● Problem
Restate all the lines below word for word, but omit the pictures.
───── Listed records
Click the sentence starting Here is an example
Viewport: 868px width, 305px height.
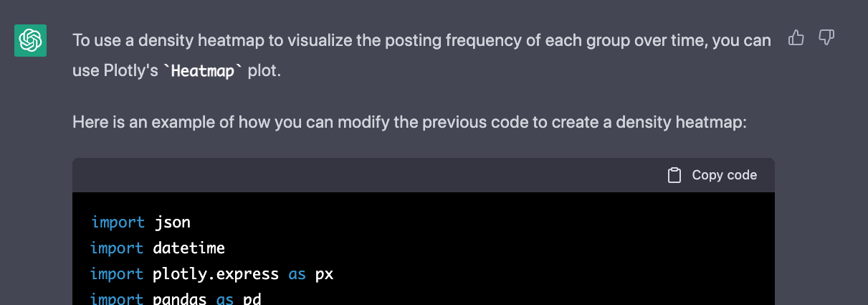(x=409, y=123)
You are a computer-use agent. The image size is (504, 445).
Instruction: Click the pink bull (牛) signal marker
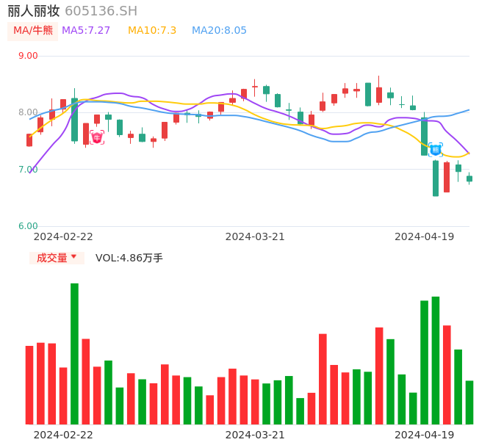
──────────
● Your response
Click the sentence starting Here is an example
Viewport: 868px width, 305px height.
(x=409, y=123)
You are a computer-use agent. The image size is (504, 445).
Instruction: Click the pink bull (牛) signal marker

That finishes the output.